Les erreurs médicales sous la loi du silence

SANTÉ. Actuellement, pour être indemnisées, les victimes d’erreur médicale doivent poursuivre au civil dans un processus long et coûteux. La loi du silence règne visant à faire échec aux demandes d’indemnisation des victimes. Le «no-fault», comme c’est le cas à la Société de l’assurance automobile du Québec et à la Commission de la santé et de la sécurité du travail, serait-il la solution à cette problématique?

Robert Tétrault, professeur à la Faculté de droit de l’Université de Sherbrooke, défend la pertinence d’un régime d’indemnisation sans égard à la responsabilité. «Les médecins s’exposent à des poursuites civiles, il y a donc un réflexe de défense et une culture du silence. Il n’y a pas beaucoup d’intérêt à être transparent», constate-t-il.

===

Consigne 1 ->
Dans l'extrait sur les erreurs médicales, à quelle faculté Robert Tétrault enseigne-t-il ?
Consigne 2 ->
Rédigez la suite de l'extrait sur les erreurs médicales, à partir de sa dernière phrase.

===

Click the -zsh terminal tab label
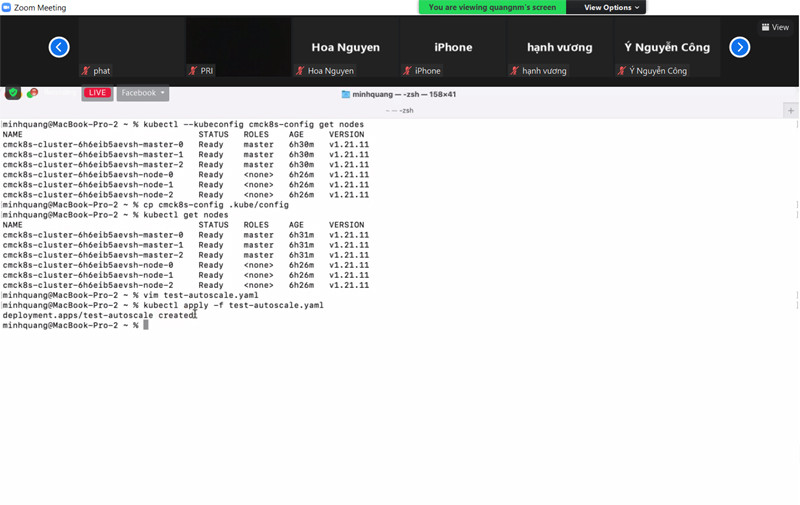 tap(400, 110)
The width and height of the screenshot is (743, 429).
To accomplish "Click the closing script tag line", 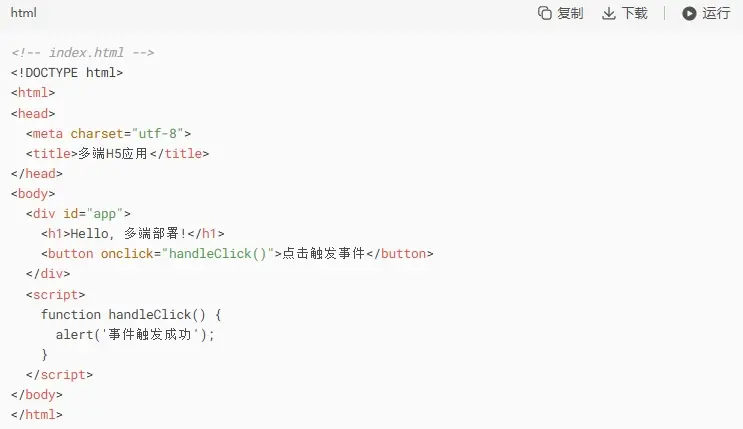I will 59,374.
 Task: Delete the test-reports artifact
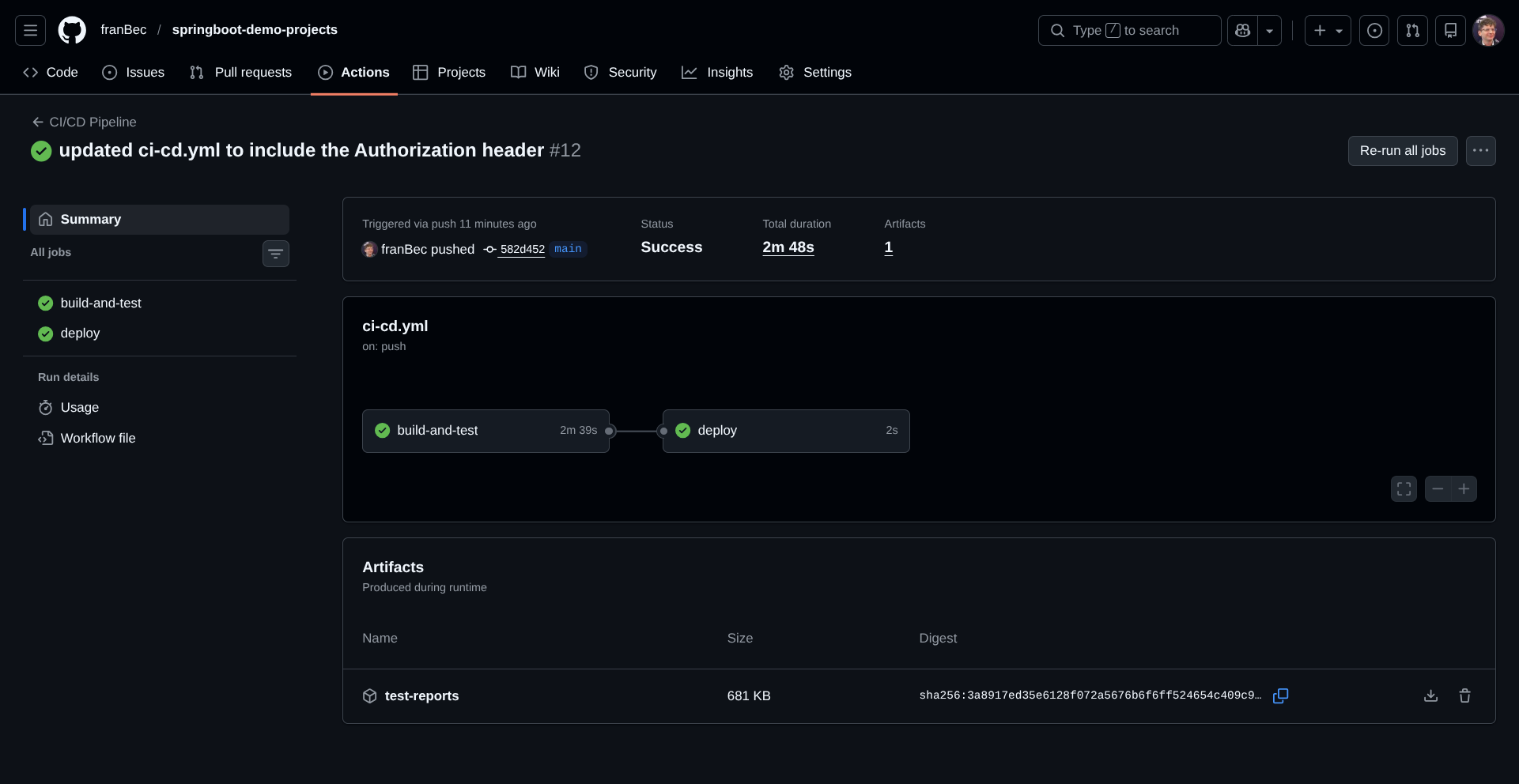tap(1464, 695)
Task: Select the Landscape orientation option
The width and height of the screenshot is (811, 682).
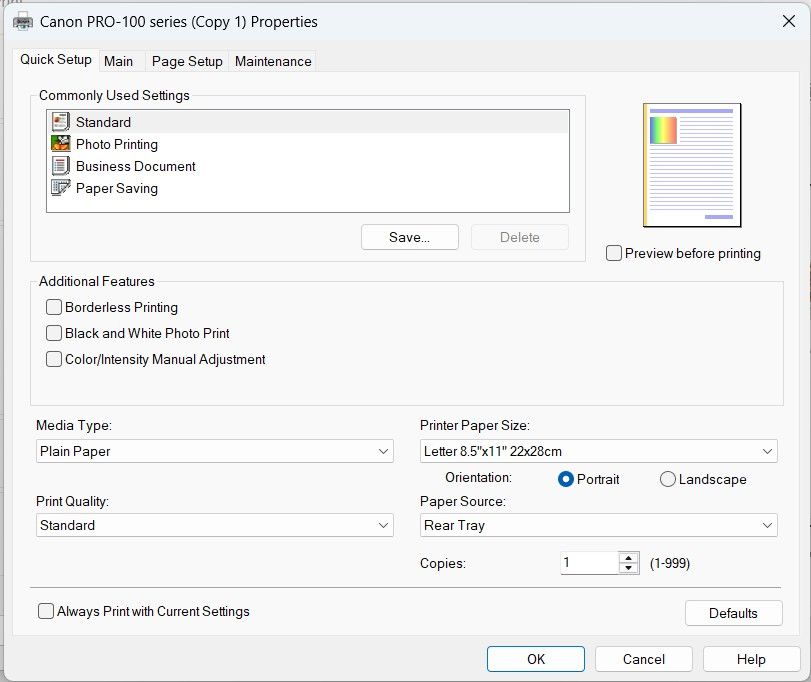Action: tap(667, 479)

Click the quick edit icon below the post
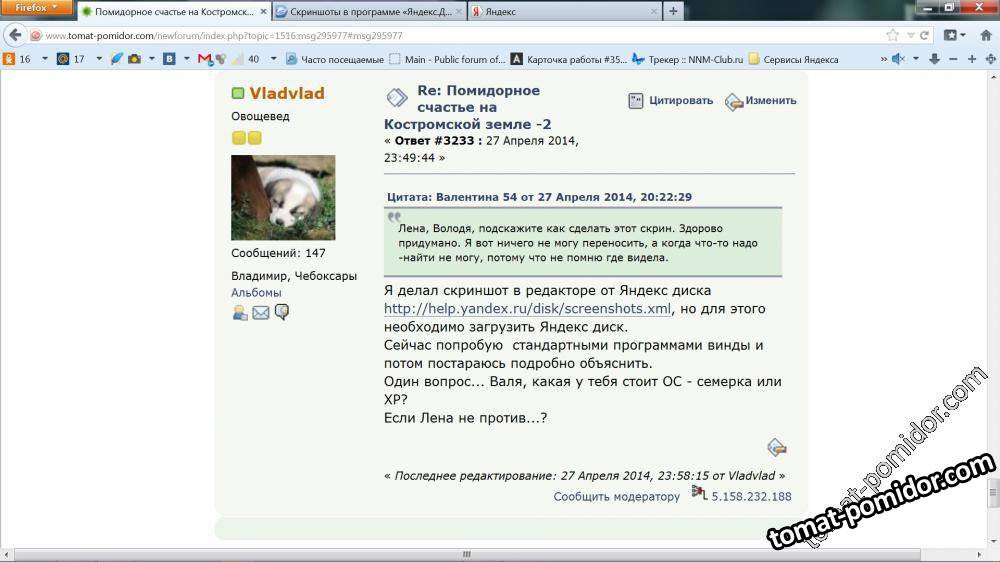[x=776, y=447]
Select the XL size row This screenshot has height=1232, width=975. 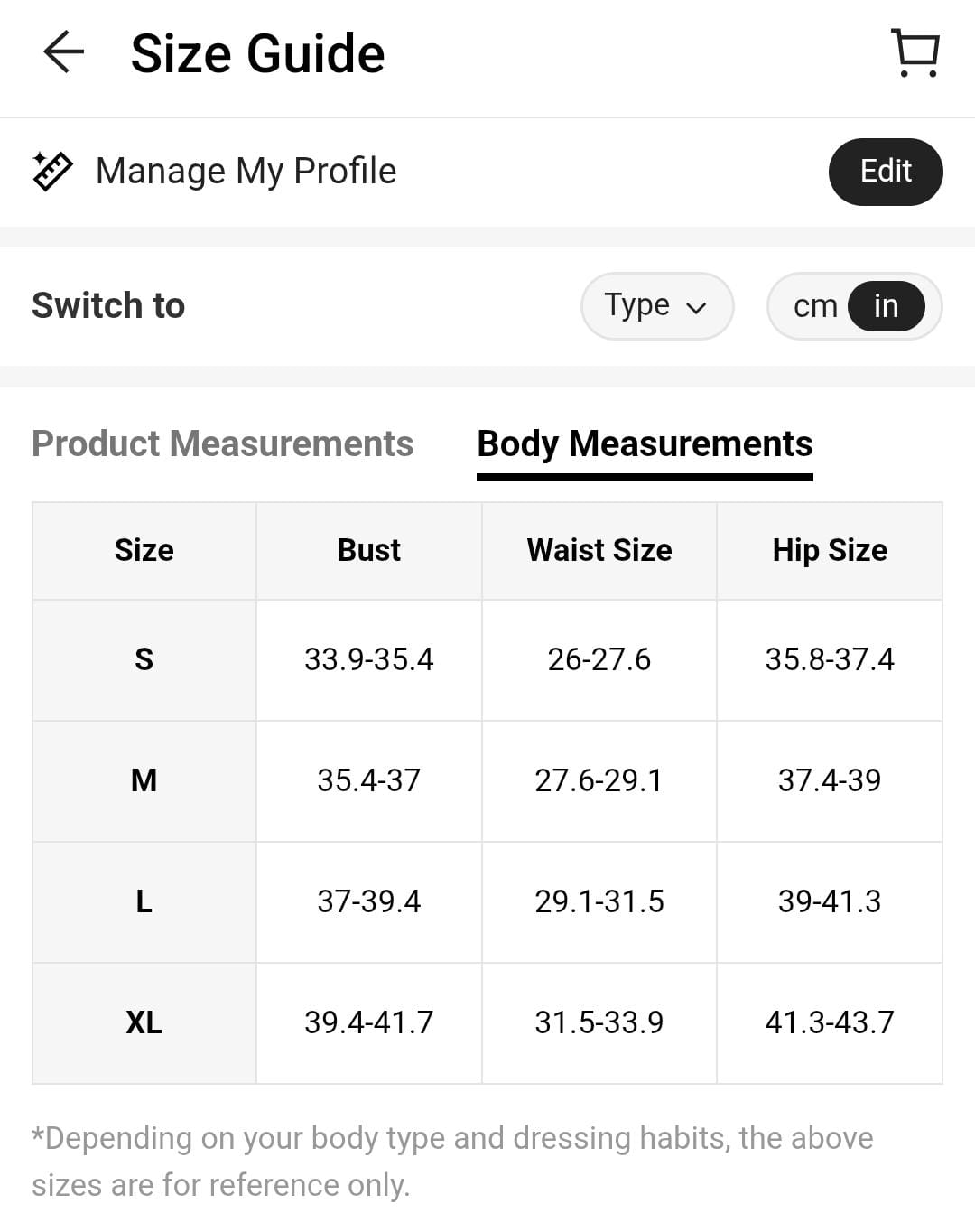(x=144, y=1022)
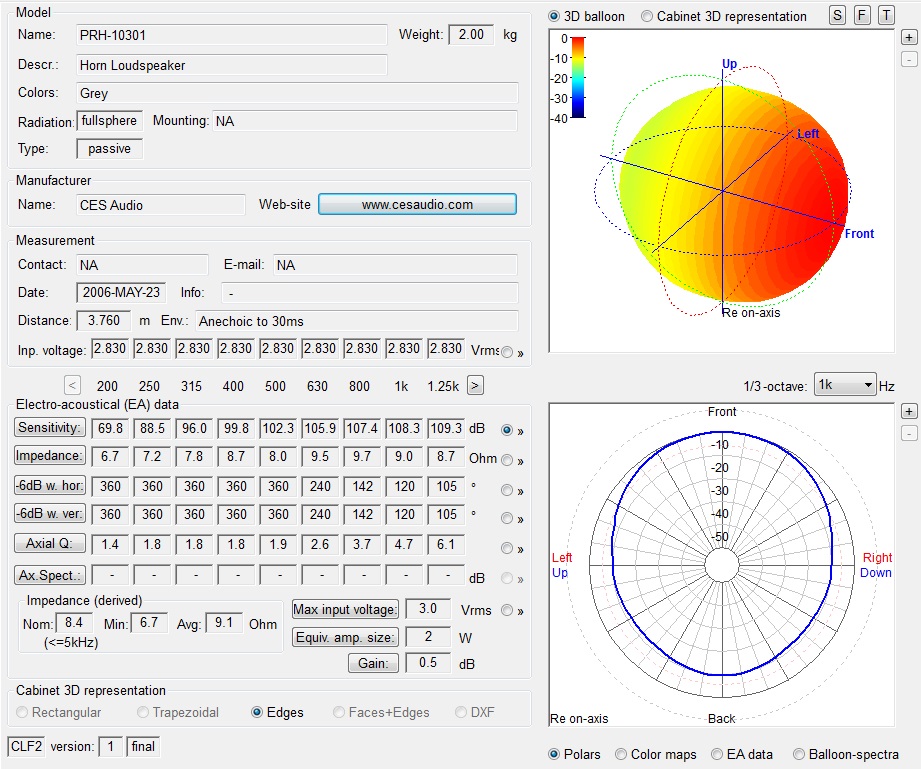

===

Réponse 1 ->
À la Faculté de droit de l'Université de Sherbrooke.

Réponse 2 ->
Selon lui, très peu de patients obtiennent d’être indemnisées par la voie des poursuites civiles, par rapport au nombre de victimes potentielles. La mise en œuvre des principes de responsabilité civile soulève des obstacles pratiquement insurmontables pour la plupart des cas d’accidents thérapeutiques. Le processus est long, coûteux et aléatoire. Lorsqu’on y a recours malgré tout, les quelques victoires s’obtiennent après que les parties concernées aient investi des efforts et des ressources financières hors de proportion avec le résultat final. Le caractère dissuasif des poursuites civiles n’est pas clairement établi. La crainte des poursuites semble plutôt susciter des comportements défensifs de la part des soignants.

«Avec le no-fault, c’est la victime avant tout. Nous devons l’indemniser sans égard de la responsabilité du médecin ou de l’hôpital. À l’heure actuelle, il faut identifier la personne qui a fait la faute. C’est parfois très compliqué. L’argent qu’on dépense pour chercher le coupable, c’est autant d’argent qu’on n’a plus pour aider la victime», soutient M. Tétrault.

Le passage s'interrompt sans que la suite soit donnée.